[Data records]
* * *

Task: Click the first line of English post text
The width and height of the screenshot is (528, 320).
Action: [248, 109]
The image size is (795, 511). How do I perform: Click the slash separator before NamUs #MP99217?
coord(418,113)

* * *

**What the exercise asks**
Please write out every line of the records above again, requests included, offsetting each coordinate in the answers by adding 9 to it.

**Task output**
Task: Click the first line of English post text
The width and height of the screenshot is (528, 320).
Action: [257, 118]
The image size is (795, 511). How do I perform: Click the slash separator before NamUs #MP99217?
coord(427,122)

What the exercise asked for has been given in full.